We care about your faith. It matters to us what you believe. It matter to us that you have fallen short of the glory of God because, if we are blessed with the slightest taste of wisdom we can see it in you because we can see it in ourselves. It matters to us that we are called to open the scriptures, lay your hearts open with the scalpel of the law and then apply the healing salve of the Gospel of Christ and Him crucified, the epic love of God that does not deny your sins or let you off of the hook for them because that does nothing to diminish them or to rob them of their power.

No celebrations in heaven over the repentance of one sinner. I’m sorry, but I don’t see how you can get to repentance without going through the conviction first, without feeling the sting of the law. How can you appreciate the cure if you’ve never admitted having the disease?

How can you love the God made flesh who gave you back your life if your life has never been demanded of you? That’s why you go and look for the lost sheep. That’s why the coin is so valuable, because it is lost. Not to give Jesus and the angels an excuse to party hardy because of something you did but because they are lost.

The ones who have not heard the word are the ones who only know the disease, the angst, and while it might seem easier to just tell them that it’s all right, that God throws a big party every time they do something right it does not reach them when they do something wrong, when they fall short of the glory of God and that feeling does not depart from them and they remain lost.

We have lost the use of the word that most describes why you go and why you search out the one who is lost. We use it in church but because we so seldom use it outside of church I wonder if we still know what it means. It is for mercy that we seek and we search.

The Pharisees knew full well the disease and therefore preferred the company of those they thought of as “cured,” the righteous, and not the sinners, the tax collectors and prostitutes that Jesus insisted on hanging out with. They wanted to stay in the company of those who were the saints, the righteous and look disapprovingly at the ones left outside, reserving the celebrations for those on the inside.

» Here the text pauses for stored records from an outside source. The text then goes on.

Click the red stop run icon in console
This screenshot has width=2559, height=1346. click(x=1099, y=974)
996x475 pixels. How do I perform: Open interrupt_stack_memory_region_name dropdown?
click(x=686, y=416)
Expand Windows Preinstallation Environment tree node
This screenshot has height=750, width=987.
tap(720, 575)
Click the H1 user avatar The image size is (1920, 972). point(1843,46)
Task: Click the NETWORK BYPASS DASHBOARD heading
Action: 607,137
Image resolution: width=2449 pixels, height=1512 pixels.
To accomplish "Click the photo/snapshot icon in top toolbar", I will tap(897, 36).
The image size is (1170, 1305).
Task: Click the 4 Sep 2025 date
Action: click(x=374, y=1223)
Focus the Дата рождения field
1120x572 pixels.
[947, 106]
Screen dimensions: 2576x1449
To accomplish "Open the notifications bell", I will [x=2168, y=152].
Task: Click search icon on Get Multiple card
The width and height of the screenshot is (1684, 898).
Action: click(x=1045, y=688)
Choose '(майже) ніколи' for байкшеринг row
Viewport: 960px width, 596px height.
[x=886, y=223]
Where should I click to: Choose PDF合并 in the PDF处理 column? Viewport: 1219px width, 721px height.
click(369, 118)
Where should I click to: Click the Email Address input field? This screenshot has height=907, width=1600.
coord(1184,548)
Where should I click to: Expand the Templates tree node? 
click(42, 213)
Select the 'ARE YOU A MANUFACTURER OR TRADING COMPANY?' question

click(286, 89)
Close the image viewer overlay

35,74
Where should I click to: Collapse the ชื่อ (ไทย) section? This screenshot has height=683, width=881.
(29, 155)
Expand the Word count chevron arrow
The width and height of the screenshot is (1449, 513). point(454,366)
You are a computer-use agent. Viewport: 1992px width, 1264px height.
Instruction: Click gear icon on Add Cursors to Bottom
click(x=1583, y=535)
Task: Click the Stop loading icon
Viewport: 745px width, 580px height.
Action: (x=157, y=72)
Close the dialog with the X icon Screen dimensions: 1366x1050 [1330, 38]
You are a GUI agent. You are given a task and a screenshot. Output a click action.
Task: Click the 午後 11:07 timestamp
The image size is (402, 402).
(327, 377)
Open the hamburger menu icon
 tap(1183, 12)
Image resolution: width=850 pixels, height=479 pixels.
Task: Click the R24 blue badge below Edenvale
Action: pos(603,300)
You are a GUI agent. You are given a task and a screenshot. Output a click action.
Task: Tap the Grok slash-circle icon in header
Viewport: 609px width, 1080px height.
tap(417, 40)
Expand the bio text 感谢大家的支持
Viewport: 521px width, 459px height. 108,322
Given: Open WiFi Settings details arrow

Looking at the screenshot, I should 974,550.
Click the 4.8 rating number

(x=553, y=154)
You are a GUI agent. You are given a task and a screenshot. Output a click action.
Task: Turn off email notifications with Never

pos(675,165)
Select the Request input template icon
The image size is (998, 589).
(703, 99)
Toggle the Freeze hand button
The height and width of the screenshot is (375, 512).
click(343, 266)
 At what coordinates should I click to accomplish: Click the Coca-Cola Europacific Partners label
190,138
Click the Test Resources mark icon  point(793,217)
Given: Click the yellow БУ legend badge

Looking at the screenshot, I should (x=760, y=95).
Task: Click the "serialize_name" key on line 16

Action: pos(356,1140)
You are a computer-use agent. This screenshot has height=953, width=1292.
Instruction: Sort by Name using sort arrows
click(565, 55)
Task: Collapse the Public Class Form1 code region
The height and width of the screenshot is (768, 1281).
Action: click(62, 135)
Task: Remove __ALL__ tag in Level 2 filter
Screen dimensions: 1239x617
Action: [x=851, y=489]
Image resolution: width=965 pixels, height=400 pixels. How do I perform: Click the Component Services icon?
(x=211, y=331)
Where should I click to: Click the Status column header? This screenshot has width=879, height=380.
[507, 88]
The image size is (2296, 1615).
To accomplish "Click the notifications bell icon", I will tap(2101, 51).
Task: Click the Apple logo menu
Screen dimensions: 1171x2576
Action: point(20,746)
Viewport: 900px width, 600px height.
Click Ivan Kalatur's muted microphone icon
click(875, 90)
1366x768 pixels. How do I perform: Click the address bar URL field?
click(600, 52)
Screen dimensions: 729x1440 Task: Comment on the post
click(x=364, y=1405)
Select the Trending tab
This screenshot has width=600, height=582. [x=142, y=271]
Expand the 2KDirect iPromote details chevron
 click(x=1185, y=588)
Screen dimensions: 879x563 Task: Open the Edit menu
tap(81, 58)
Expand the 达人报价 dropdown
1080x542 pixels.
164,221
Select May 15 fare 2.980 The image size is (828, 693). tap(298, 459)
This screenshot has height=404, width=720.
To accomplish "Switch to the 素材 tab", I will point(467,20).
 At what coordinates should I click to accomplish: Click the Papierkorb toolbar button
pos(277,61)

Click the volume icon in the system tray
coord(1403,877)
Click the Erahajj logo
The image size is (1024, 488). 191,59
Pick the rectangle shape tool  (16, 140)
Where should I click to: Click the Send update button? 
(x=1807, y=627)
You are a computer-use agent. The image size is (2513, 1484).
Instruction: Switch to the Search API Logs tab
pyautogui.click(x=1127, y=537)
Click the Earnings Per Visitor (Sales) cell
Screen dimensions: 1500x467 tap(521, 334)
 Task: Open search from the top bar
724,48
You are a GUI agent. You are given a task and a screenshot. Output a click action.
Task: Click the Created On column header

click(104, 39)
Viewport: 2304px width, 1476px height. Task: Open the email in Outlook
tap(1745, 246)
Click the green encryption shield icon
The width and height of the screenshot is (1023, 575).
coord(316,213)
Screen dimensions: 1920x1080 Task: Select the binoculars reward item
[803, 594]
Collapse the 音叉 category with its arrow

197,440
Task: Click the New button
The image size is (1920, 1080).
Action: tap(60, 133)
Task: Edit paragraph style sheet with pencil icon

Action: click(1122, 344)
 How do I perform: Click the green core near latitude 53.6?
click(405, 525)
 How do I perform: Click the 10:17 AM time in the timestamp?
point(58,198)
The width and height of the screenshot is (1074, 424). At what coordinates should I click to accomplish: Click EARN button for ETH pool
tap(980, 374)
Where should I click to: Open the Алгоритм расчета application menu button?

Jesus knows that it is mercy to speak the truth of sin, to know it and then to take away its power through forgiveness and not denial. Ask any therapist, even amateur ones, the old saw is true, “you can’t heal what you can’t feel.” And Jesus comes with nothing less than the power to heal, to end the disease entirely.

God has had mercy upon us all, seeking us out with the work of neighbors and pastors, friends and spouses, bringing us not just the word of freedom through the forgiveness of sins, but that actuality of freedom, of being found while we were lost and being brought home again.

There is great celebration in heaven, among the angels, when a sinner repents. Don’t get me wrong, Jesus said so and so it is. I’m just not sure you can get there without a little psalm 51 to carry with you; that’s the psalm that starts off Lent each year.

Have mercy on me, oh God, according to your steadfast love.

Purge me with hyssop and I shall be clean.

Let me hear joy and gladness.

Hide your face from my sins.

It may seem like a harder road but that’s only because it is. But the place you get to is actually where God would have you be and so the journey must be taken, the lost must be found and the reward is sweeter than any party we can imagine because the repentance is true, the mercy is real and the salvation is forever in Christ.